This condition is caused by a failure of the left ventricle to contract forcefully enough (often as the result of damage caused by an infarct or prolonged high blood pressure). As a result, the left ventricle is unable to pump blood efficiently. This in turn leads to a build up of back-pressure into the left atria and the lungs. This pressure forces fluid out of the capillaries and into the lungs, resulting in an accumulation of fluid in the lungs, in effect the patient is drowning.
The key to the pathophysiology of acute cardiogenic pulmonary oedema is the patient history, which will typically include acute coronary syndrome and/or myocardial infarction.
With ischaemia to the anterior, lateral and in this case, also the septal region of the heart, this makes up a large area of infarct to the left ventricle. Without perfusion and the electrical activity and muscular contractility required to pump blood from the left ventricle, cardiac output is greatly reduced.
This drop in output is noticed by the aortic arch baroreceptors, which will stimulate a sympathetic tachycardia in response, as well as in the glomerulus, which, as we’ve covered in another case study, which will kick off the renin-angiotensin-aldosterone system and attempt to compensate by increasing blood volume.
With the extra fluid as well as sympathetic vasoconstriction and tachycardia attempting to correct the cardiac output, the left ventricular issue still exists, so the inability to pump effectively means that a back-flow of blood builds up into the pulmonary circuit, often rapidly.
If you imagine that cardiac output for a normal healthy male is approximately 70mls per beat, at a normal heart rate (without tachycardia) of around 60 beats per minute this is approximately 4.2 litres per minute.
The normal healthy male lungs can hold around 4-6 litres of fluid, so you can see that it wouldn’t take long for a large infarct resulting in pump restriction or pump failure to fill up the pulmonary circuit.
All of this blood filling up the lungs increases hydrostatic pressure, which naturally forces the fluid into the alveoli.
With each air pocket full of fluid, a V/Q mismatch occurs (remember our ventilation/perfusion mismatch because there’s great perfusion to the area, but no ventilation or minimal ventilation occurring) and gas exchange can’t take place.

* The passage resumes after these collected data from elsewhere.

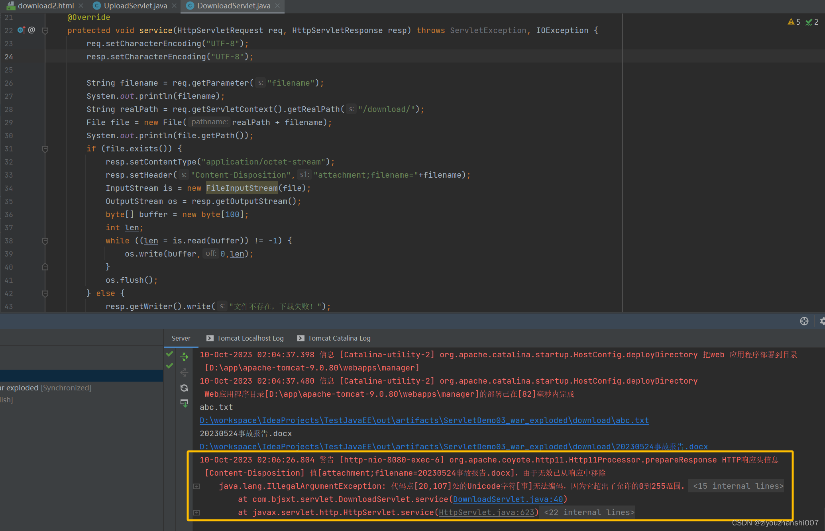Close the download2.html editor tab
This screenshot has height=531, width=825.
tap(81, 6)
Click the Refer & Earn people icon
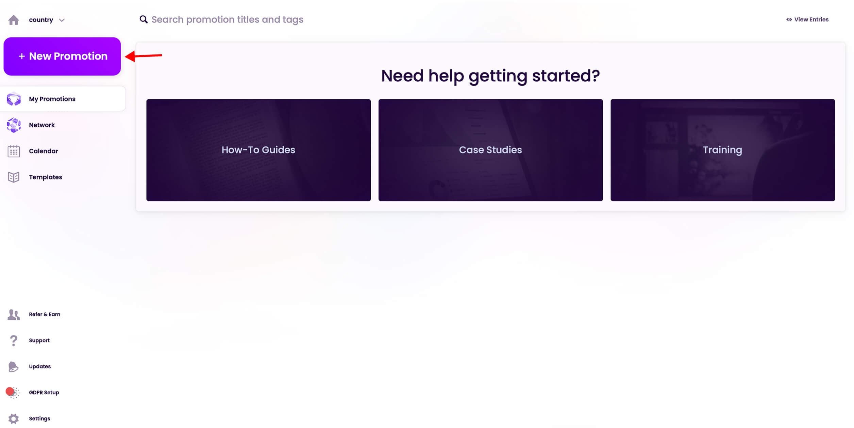 point(14,315)
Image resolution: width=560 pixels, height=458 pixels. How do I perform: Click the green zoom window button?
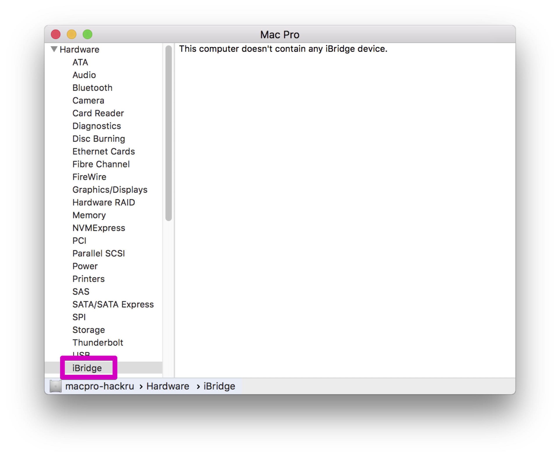(87, 34)
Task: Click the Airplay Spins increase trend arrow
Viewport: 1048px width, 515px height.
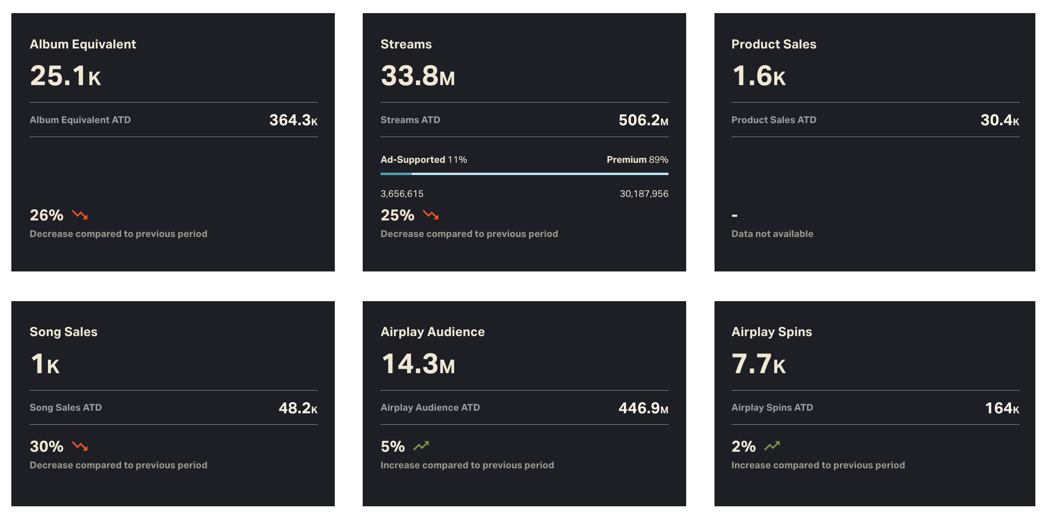Action: tap(772, 446)
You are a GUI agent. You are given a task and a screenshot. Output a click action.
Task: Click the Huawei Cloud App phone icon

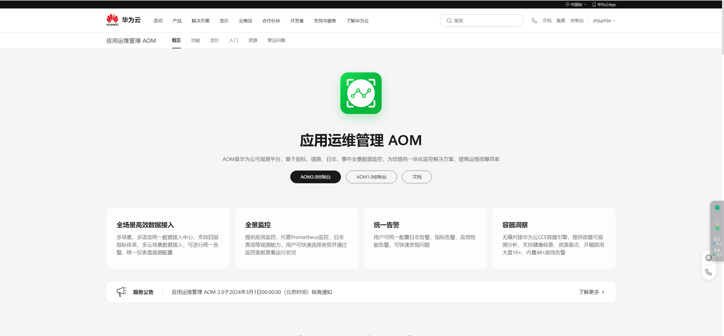coord(594,5)
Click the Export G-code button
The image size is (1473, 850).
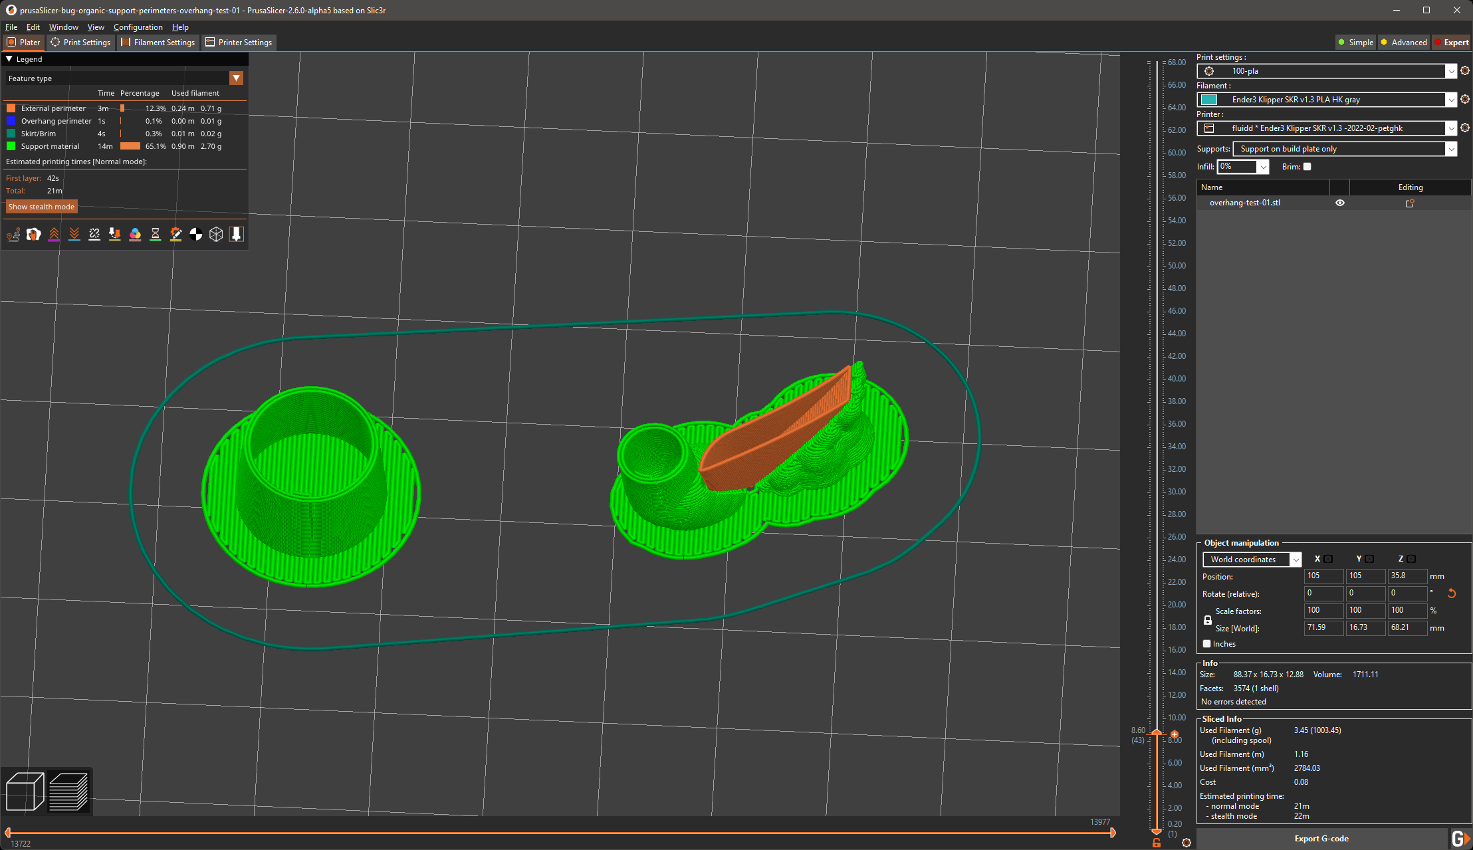point(1321,838)
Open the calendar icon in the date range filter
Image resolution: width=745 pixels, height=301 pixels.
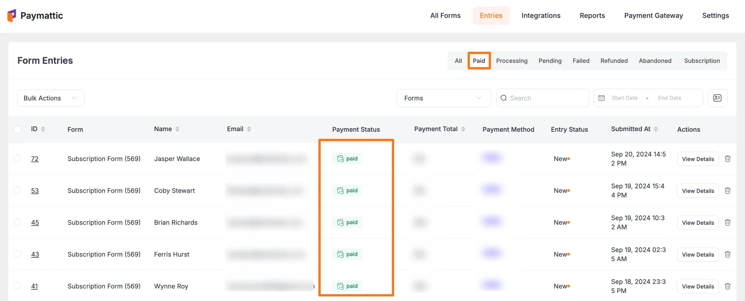point(602,98)
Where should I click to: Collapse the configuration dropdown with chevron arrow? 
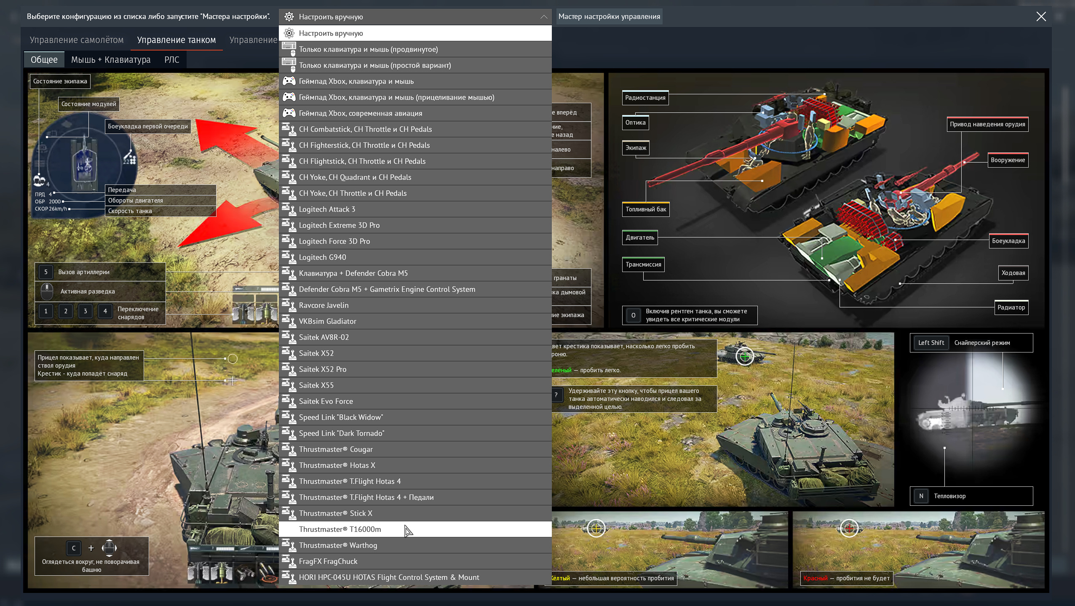(x=543, y=17)
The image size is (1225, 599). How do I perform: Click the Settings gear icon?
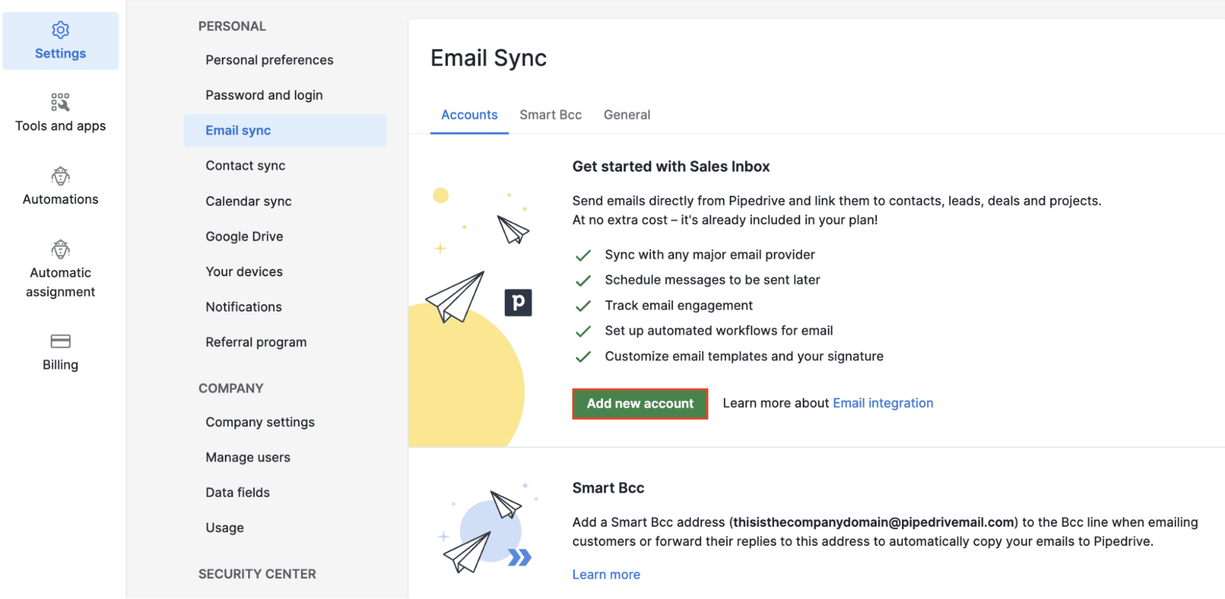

Accumulated blood in the pulmonary circulation causes increased hydrostatic pressure that forces fluid into the alveoli of the lungs. The fluid filled alveoli are unable to effectively undertake gas exchange creating a V/Q mismatch (low V/Q ratio). This manifests in the classic symptoms of shortness of breath, crackles on auscultation, hypertension, orthopnoea and pink frothy sputum.